If you look at lines 46 to 60, it is possible they returned some network health, but the loops were nil. That was my logic, there is very little data in this specific case, if the for loops do not have data. I actually used this in a few locations, where there is sometimes a little or lot of data before a looping structure.

There are some case where is probably warranted due to several values being returned, but perhaps the for loop is nil ... if you search on _encountered you can see a few other spots.

tommyers-elastic · 2024-09-12T12:55:42Z

x-pack/metricbeat/module/meraki/device_health/device_network_health_channel_utilization.go

+	for _, network := range *networks {
+		for _, product_type := range network.ProductTypes {
+			if product_type == "wireless" {
+				networkHealthUtilization, res, err := client.Networks.GetNetworkNetworkHealthChannelUtilization(network.ID, &meraki_api.GetNetworkNetworkHealthChannelUtilizationQueryParams{})


we are still pulling one days worth of data each time we run this - we should only pull data for the current collection period.

we talked offline a little about simplifying things here too, to ensure we only ever get one bucket per call (by specifying a maximum collection period no greater than the resolution of these metrics), were you able to try it out to verify it behaves as expected?

Before I resolved comment, we were looking for additional input, on comments, I believe you had @ asked someone and they never got back to us ... I was looking for guidance on 10 minutes or 60 minutes, since no input, I left it at defaults. I can switch to static 3600 seconds (1 hr) if you want so it matches the wireless default. ???

tommyers-elastic · 2024-09-12T12:57:41Z

x-pack/metricbeat/module/meraki/device_health/device_status.go

+		}
+
+		if score, ok := devicePerformanceScores[serial]; ok {
+			if score.HttpStatusCode == 204 {


would much prefer to just not report metrics if there's no data

lol ... I was like crap, I thought I fixed it ... and I had removed it on the data capture, so there will never be a 204 here, but since dead code, I will remove it.

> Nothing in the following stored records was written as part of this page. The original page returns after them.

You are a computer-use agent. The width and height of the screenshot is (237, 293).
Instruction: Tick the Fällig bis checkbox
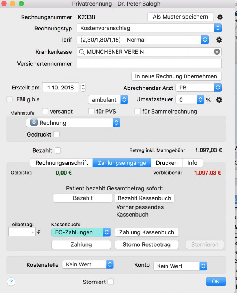(9, 99)
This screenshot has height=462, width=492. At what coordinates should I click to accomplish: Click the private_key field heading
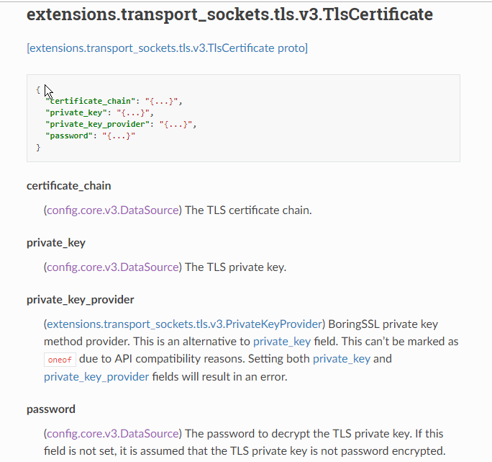point(56,242)
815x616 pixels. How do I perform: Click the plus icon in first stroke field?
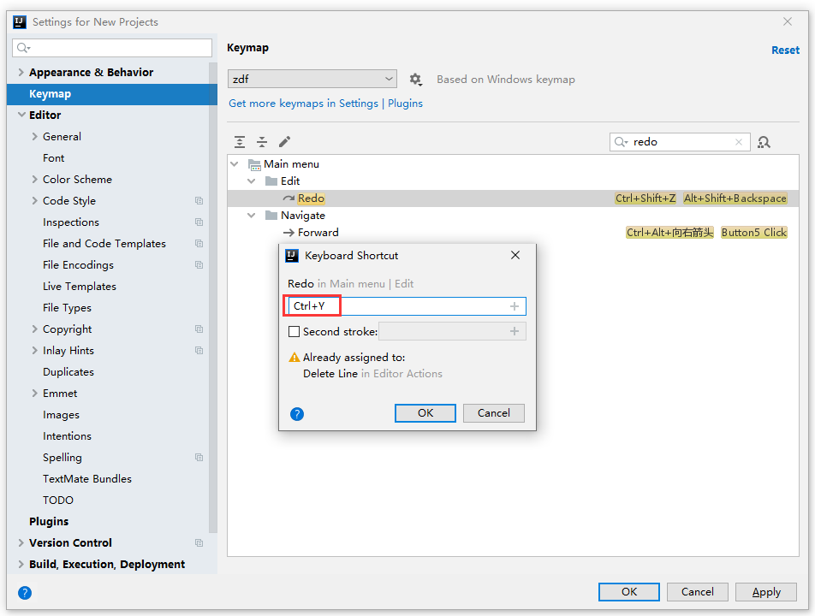[515, 306]
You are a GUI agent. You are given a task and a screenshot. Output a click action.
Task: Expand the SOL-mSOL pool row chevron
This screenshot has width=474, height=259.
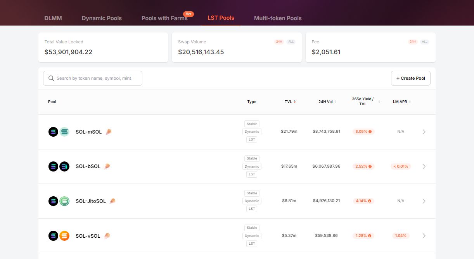point(424,132)
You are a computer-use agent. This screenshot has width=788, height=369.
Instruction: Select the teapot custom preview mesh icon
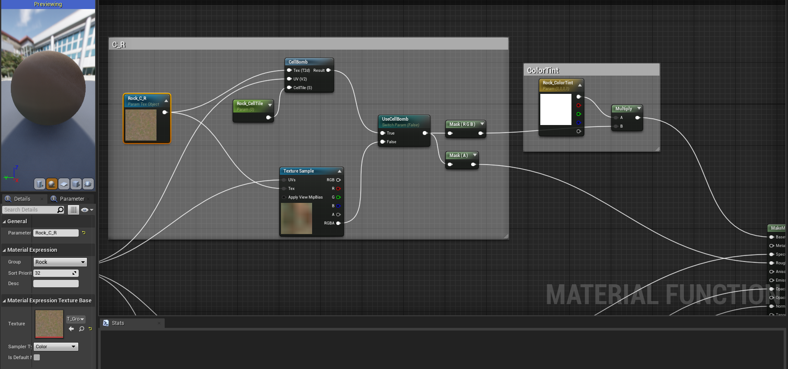point(88,184)
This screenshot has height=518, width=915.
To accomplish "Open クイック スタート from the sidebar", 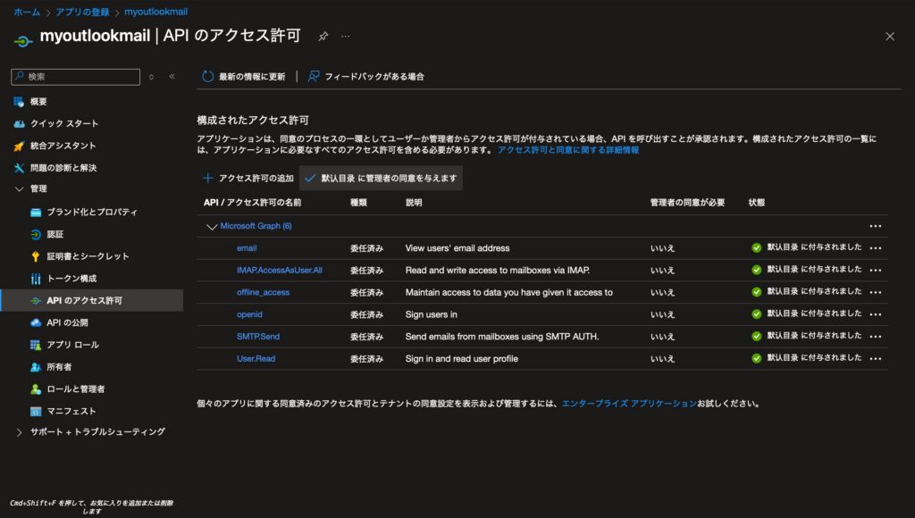I will pos(63,123).
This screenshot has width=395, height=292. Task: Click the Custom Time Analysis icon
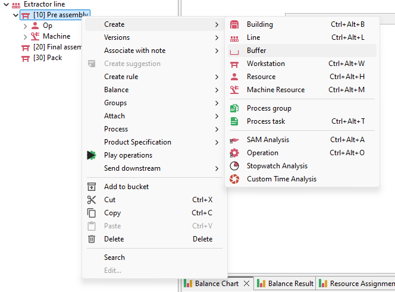[x=234, y=179]
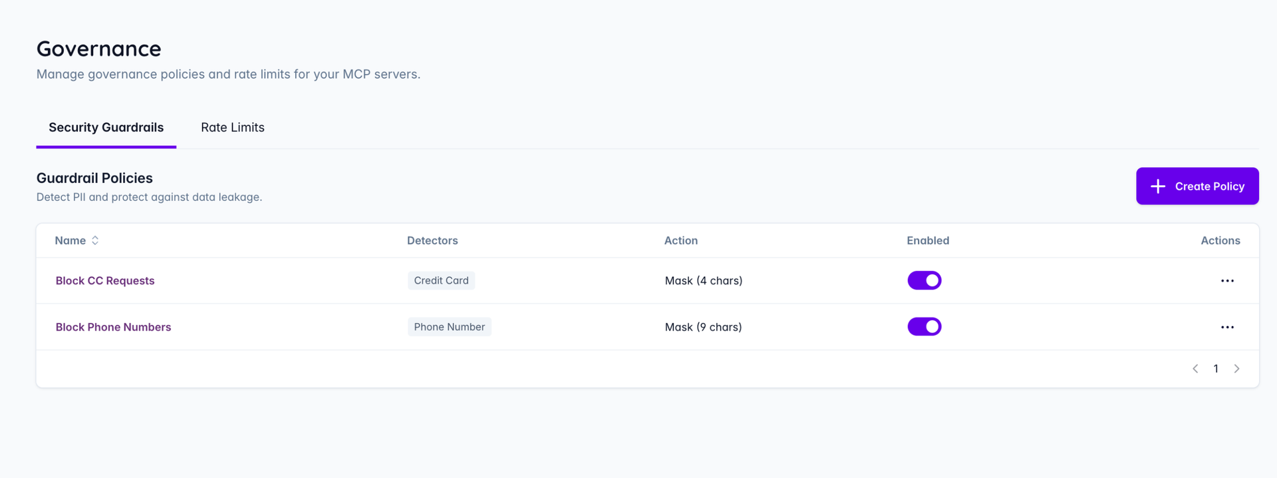Go to previous page of policies
1277x478 pixels.
coord(1195,369)
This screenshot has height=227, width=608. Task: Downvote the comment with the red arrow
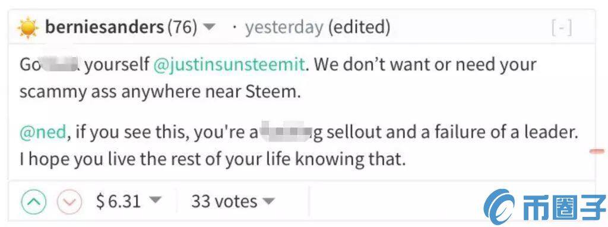(69, 202)
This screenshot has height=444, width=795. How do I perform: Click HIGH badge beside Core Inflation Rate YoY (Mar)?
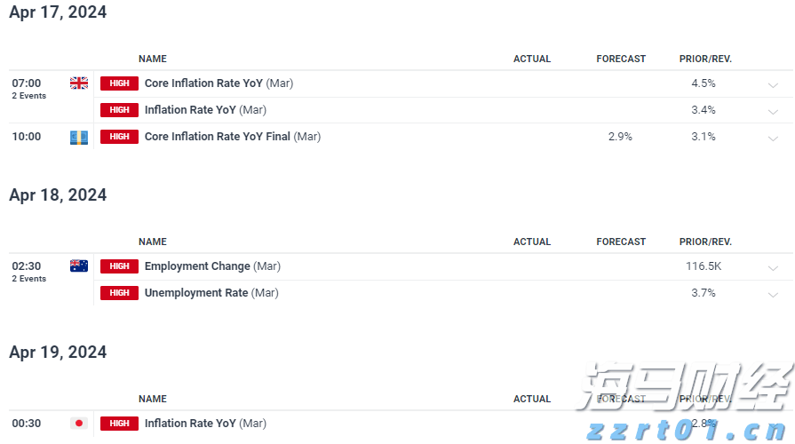click(119, 83)
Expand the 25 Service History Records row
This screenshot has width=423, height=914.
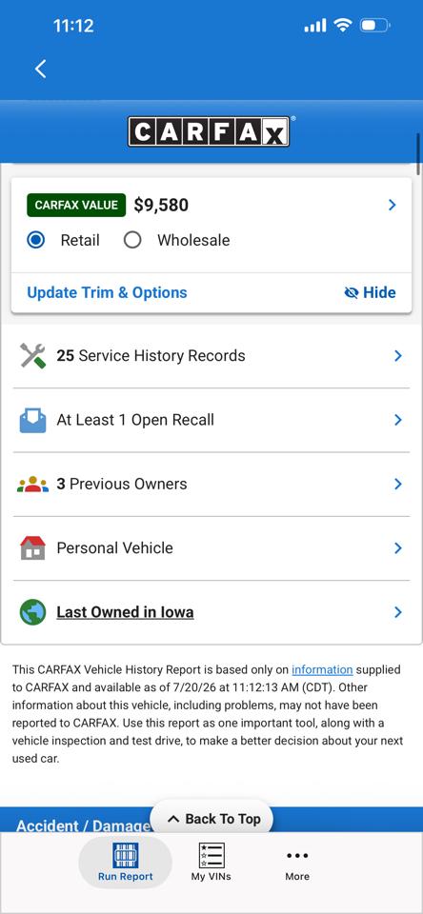[212, 355]
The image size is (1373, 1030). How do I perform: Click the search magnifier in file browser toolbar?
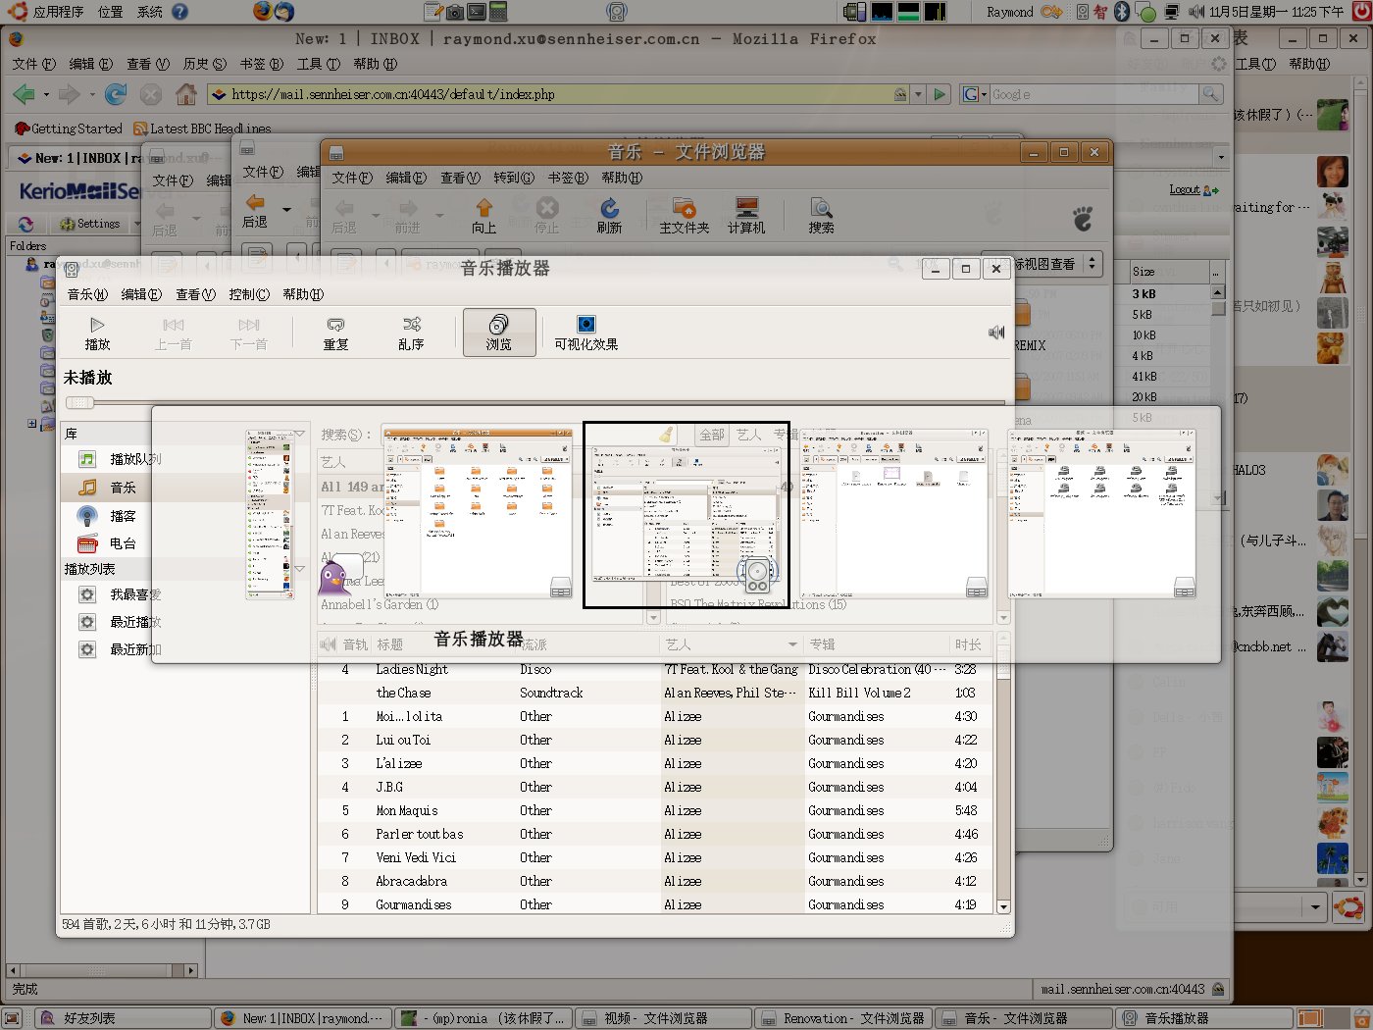[x=821, y=214]
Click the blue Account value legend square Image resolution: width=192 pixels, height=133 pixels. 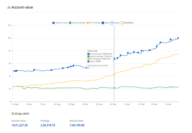click(x=53, y=23)
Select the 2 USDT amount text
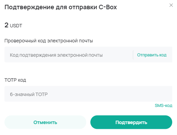Screen dimensions: 177x135 [x=13, y=25]
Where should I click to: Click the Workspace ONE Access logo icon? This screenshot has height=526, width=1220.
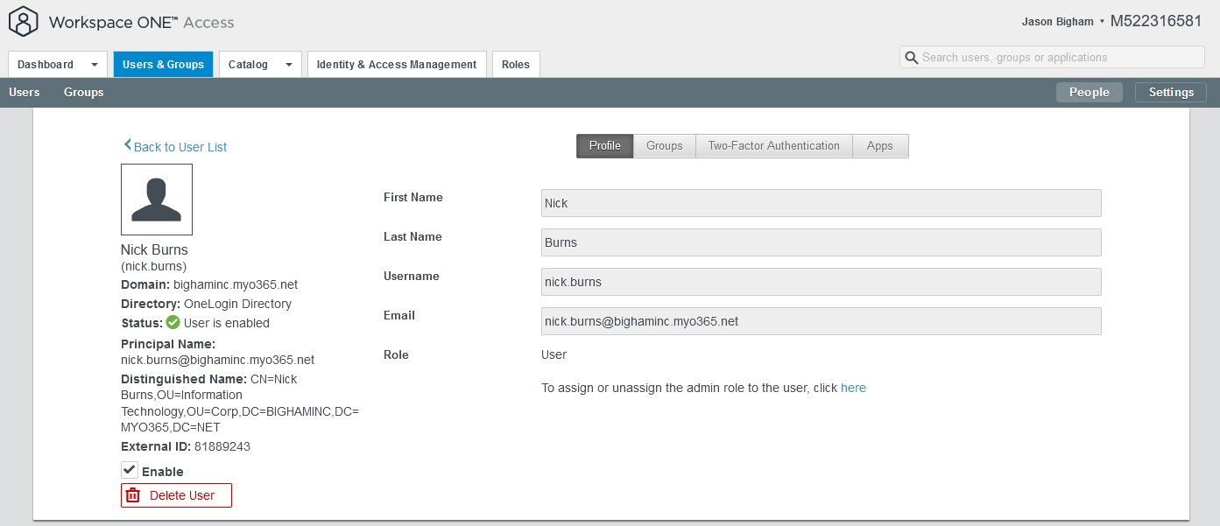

ok, now fixed both locations. Will be in next code drop.

tommyers-elastic · 2024-09-12T12:59:00Z

x-pack/metricbeat/module/meraki/device_health/device_switch_port.go

+			metrics = append(metrics, metric)
+		}
+
+		if !port_encountered {


same question here as above, if there's no data here, should we bother reporting?

I am honestly 50/50 ... if the meraki api responded with info, it seems like we should return what they sent. They could respond with 6 metrics, with the loops empty, perhaps it will never happen or yea not really pertinent info. I some return 2, 3, 6 and assuming I got loss latency working correctly now, that one I need to keep it, cuz I combined two things.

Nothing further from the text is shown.